Rusting WWII munitions are poisoning Europe’s seas

During the 20th century, countless pieces of explosive ammunition were lost or intentionally dumped on the seafloor along the European coastline. As they rust, they release toxic chemicals that contaminate sea water. Scientists cannot yet say how dangerous they are to marine life and human health.

Until 1975, countries all over the world routinely dumped obsolete or unusable munitions on the seafloor. The location of munition dumping grounds is often poorly documented.

It”s estimated that the German areas of the North and Baltic Seas alone contain some 1.6 million metric tons of conventional munitions and more than 200 000 tons of chemical weaponry.

At least 50 000 tonnes of chemical weapons have been dumped into the Baltic Sea since the end of the Second World War. Deadly poisons — such as mustard and tear gas and nerve and choking chemical agents are leaking into the Baltic Sea — which is already considered one of the world’s most polluted marine ecosystems.

Unexploded munitions also threaten marine industries and so pressure is growing to locate, monitor and mitigate this threat. Euronews’ Ocean team joined a research expedition studying a dumpsite in the Baltic Sea, a few kilometres offshore from Kiel.

Aaron Beck, researcher in aquatic biogeochemistry with the GEOMAR Helmholtz Centre for Ocean Research Kiel, is leading the scientific cruise.

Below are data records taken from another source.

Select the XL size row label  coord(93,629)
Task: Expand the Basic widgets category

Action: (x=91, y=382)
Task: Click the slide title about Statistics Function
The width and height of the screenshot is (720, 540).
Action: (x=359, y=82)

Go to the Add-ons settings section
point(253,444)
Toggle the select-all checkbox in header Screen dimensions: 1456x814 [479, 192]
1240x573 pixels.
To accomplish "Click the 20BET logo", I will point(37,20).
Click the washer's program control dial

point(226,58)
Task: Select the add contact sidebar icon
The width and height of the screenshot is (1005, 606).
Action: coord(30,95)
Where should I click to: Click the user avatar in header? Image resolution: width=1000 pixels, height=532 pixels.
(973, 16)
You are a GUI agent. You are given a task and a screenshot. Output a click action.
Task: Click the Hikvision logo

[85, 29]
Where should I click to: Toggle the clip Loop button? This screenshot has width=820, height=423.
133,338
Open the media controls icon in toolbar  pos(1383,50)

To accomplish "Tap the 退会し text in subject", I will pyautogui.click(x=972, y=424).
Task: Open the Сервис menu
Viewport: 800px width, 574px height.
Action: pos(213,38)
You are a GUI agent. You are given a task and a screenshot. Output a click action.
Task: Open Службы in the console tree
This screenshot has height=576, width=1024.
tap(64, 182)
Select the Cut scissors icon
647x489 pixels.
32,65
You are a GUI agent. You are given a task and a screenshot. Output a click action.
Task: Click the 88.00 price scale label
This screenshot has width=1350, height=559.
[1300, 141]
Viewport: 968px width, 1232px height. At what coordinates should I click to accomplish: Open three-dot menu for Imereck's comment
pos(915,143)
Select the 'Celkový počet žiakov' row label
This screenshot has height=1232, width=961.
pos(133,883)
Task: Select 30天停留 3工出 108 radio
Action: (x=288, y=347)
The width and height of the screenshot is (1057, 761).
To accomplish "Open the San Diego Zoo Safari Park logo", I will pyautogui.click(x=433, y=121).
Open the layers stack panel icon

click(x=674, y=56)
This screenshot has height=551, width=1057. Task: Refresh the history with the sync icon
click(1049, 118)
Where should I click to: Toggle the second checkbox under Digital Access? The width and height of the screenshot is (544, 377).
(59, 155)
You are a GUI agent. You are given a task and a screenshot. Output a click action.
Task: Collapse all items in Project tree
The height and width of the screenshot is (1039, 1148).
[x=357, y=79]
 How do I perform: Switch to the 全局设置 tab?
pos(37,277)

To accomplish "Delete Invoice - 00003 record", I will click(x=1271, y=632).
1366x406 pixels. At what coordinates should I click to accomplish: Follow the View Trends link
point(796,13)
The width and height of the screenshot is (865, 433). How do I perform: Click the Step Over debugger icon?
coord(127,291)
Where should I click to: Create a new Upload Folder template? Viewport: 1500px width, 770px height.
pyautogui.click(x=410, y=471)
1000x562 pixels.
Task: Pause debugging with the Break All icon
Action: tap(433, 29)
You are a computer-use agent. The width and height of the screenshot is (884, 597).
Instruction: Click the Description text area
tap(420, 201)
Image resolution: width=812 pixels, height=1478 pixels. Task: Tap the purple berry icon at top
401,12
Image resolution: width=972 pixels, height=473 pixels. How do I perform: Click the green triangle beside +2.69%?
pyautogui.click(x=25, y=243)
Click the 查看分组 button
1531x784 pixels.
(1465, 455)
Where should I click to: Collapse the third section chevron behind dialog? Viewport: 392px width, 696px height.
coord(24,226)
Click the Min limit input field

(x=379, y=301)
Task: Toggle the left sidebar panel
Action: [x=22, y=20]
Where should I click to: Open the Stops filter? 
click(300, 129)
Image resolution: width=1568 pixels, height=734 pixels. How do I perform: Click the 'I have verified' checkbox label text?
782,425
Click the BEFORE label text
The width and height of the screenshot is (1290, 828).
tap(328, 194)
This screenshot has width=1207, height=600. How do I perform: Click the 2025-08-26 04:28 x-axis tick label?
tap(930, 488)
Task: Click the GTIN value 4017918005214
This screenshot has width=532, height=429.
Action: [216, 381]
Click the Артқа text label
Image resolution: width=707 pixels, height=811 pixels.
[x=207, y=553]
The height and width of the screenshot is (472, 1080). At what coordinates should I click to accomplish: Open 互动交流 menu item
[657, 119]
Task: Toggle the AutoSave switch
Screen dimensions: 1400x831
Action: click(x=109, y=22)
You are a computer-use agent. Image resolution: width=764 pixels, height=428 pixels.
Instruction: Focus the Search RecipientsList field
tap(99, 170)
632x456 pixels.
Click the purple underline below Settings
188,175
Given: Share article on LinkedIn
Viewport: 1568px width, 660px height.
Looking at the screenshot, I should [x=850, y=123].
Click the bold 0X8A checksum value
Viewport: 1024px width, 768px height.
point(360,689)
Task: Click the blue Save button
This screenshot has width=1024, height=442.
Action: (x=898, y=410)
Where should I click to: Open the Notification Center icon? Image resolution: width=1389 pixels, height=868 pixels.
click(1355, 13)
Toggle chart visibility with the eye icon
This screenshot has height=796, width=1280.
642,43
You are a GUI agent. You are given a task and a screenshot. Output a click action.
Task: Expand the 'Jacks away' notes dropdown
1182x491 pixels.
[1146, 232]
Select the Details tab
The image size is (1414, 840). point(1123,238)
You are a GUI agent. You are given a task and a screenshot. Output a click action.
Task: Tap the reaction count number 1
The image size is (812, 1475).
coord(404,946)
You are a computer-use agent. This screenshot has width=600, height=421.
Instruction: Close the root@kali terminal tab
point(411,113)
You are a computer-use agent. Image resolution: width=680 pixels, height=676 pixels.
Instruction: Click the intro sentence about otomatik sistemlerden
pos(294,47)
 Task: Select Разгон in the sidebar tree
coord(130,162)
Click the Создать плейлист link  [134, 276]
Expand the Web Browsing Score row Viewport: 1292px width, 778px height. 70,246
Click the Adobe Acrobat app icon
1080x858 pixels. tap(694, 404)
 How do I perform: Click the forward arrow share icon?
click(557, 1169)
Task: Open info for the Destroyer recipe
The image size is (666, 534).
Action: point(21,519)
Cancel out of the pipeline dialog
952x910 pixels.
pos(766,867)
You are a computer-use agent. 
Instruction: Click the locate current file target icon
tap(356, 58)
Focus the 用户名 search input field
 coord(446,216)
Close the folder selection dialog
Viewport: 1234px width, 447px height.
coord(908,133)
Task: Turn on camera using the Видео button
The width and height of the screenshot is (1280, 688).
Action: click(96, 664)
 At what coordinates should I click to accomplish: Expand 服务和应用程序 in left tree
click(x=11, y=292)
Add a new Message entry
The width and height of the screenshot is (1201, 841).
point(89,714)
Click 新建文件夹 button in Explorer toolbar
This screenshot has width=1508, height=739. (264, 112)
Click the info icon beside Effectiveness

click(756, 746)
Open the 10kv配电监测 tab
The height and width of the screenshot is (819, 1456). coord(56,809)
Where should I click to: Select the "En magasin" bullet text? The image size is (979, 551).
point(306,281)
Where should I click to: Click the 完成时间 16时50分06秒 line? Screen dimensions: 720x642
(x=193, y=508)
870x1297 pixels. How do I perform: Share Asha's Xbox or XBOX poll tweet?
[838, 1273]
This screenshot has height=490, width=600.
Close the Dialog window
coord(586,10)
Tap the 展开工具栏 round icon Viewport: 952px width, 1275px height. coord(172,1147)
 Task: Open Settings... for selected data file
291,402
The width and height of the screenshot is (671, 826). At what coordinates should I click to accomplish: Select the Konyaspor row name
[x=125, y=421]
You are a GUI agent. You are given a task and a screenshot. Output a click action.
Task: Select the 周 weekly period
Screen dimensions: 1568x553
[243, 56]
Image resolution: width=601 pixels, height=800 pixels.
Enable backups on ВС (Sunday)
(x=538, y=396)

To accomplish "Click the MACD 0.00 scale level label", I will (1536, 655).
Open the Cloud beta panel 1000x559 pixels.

“It’s a combination of conventional explosives — things like TNT — and also chemical weapons”,- he says of the munition dumpsites scattered across European seas. The coastal area around Kiel isn’t significantly affected by chemical weapons. However, it is here that one of the largest conventional ammunition dumpsites – Kolberger Heide – is located.

Researchers working in the EU-funded BASTA and ExPloTectprojects use underwater drones and innovative chemical detectors to study the Kolberger Heide marine dumpsite. In this area alone, there are some 30 000 tonnes of rusting sea mines, aerial bombs, torpedo heads and other munitions, dumped in large piles or scattered on the seafloor.

The extend of the threat to humans and marine ecosystems, as well as possible long-term effects of the release of toxins into the seawater, are yet to be fully understood.

Aaron Beck is cautious. “We do know that the chemicals are coming out of the munitions, and they’re getting into organisms. So there’s a good chance that it’s getting into seafood, and therefore humans can be exposed to it — but we really don’t know that much about that aspect of it”,- he says.

Scientists hope that mapping the toxic dumpsites will help find a feasible way to eliminate them in the future.